Resumo de Reunião Clínica
 

Uma mulher com menos de trinta anos, solteira, com queixa de cefaléia e hemiparesia esquerda, esta última conseqüente a um acidente vascular cerebral ocorrido há dois anos, foi internada para investigação etiológica. Os exames realizados apontaram a existência de um angioma venoso (cavernoma), cujo  tratamento deveria ser clínico com controle da pressão arterial e de outros possíveis fatores de risco para novo sangramento, já que a retirada cirúrgica do tumor envolvia risco considerável de seqüela motora. Mobilizada pela ideação suicida da paciente, e considerando-a deprimida, a equipe da enfermaria solicitou o acompanhamento da Psicologia Médica e da Psiquiatria. Filha de pai alcoólatra com problemas mentais e abandonada pela mãe, ela e os irmãos foram curatelados por diferentes famílias. Criada numa família onde sempre era lembrada que lá estava de favor, ao se aproximar da maioridade a “mãe” da paciente começou a dizer que ela iria perder o direito de viver naquela família. Aos vinte e um anos a paciente conseguiu se sustentar sozinha e saiu de casa. Alguns anos depois sofreu o AVC e há menos de um ano perdeu seu namorado em acidente automobilístico. Essas fatalidades confirmaram um pensamento antigo dela não ter direito a ser feliz na vida. Desde então pensa que deveria ter morrido também. Inicialmente revoltada com sua situação, com sua vida e com todos que convivem com ela, o comportamento da paciente mudou em duas semanas de uso de medicação antidepressiva prescrita pelo psiquiatra: tornou-se bem humorada e afável. A paciente saiu de alta para dar continuidade ao tratamento em regime ambulatorial sentindo-se muito bem.

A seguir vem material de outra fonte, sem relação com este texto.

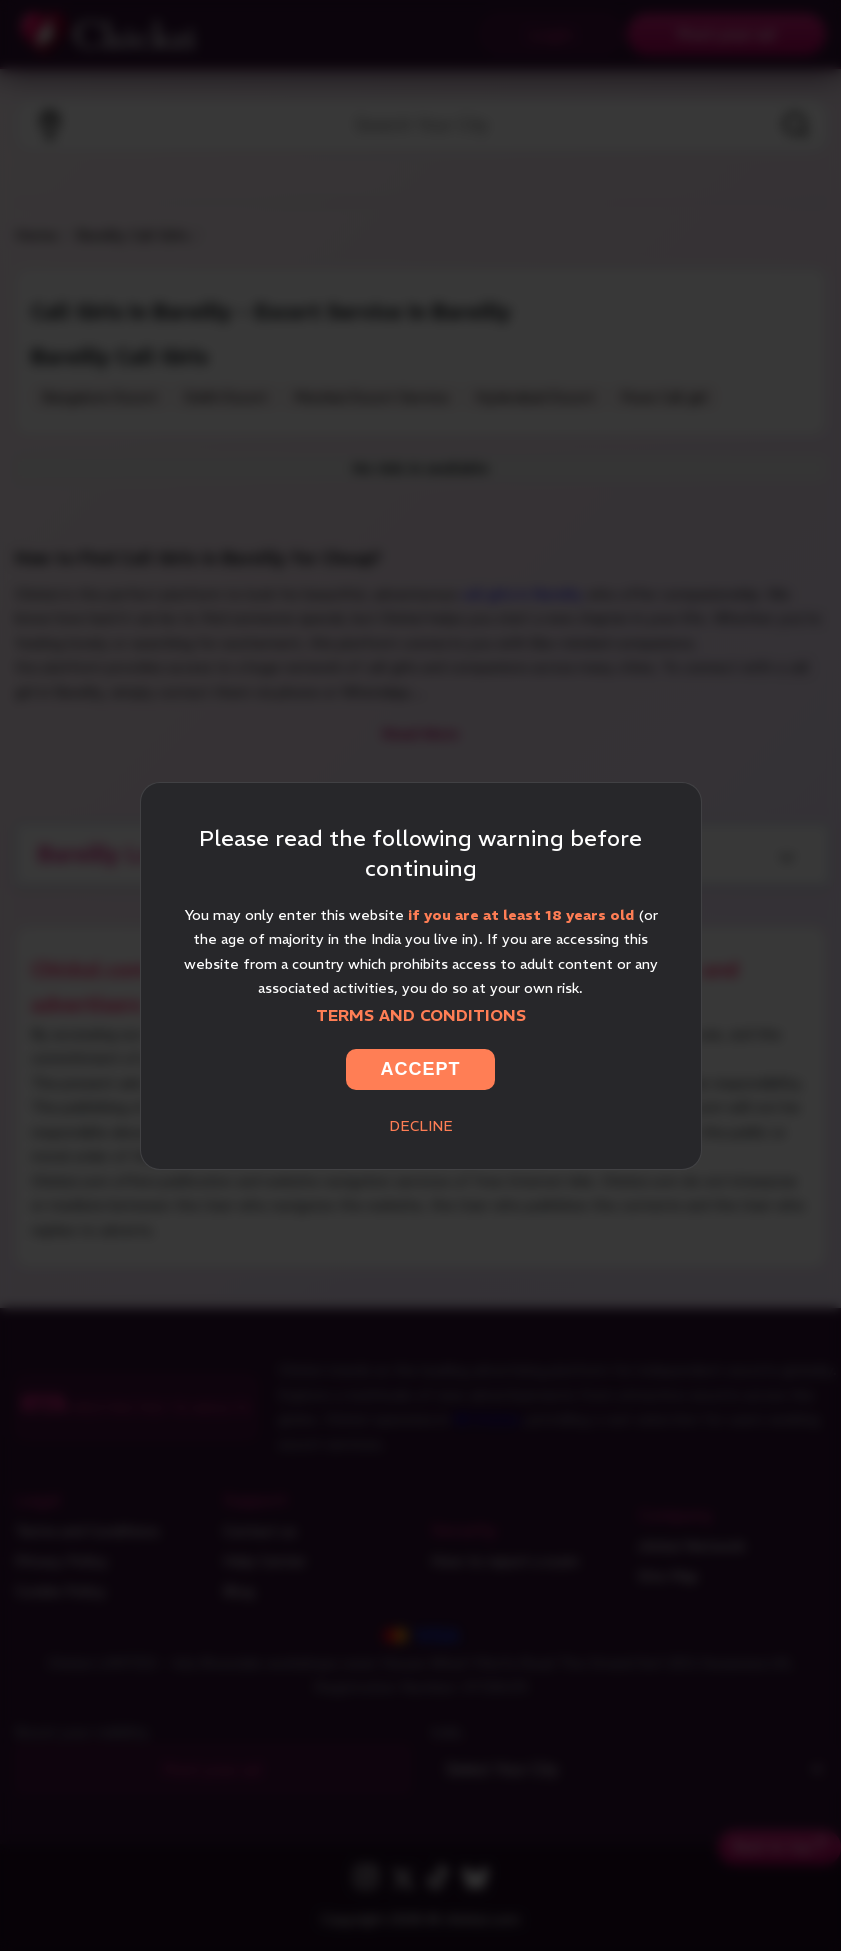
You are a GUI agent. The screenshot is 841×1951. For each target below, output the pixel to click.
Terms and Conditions (421, 1015)
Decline (421, 1126)
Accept (420, 1069)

Inicialmente, discutiu-se a indicação e os riscos do uso de medicação antidepressiva numa paciente que apresenta risco de sangramento cerebral. Em seguida, foram esclarecidos a diferença entre depressão e revolta frente a uma história de vida trágica, que era o estado psicológico inicial da paciente, e o efeito acobertador da medicação psiquiátrica frente a situação de vida da paciente, que torna mais difícil, e até inviável, a abordagem psicológica da paciente.  Finalmente, abordou-se com profundidade a psicodinâmica das pessoas excluídas, o objetivo da Psicologia Médica com este tipo de paciente e o papel terapêutico do estabelecimento de vínculos afetivos válidos com eles.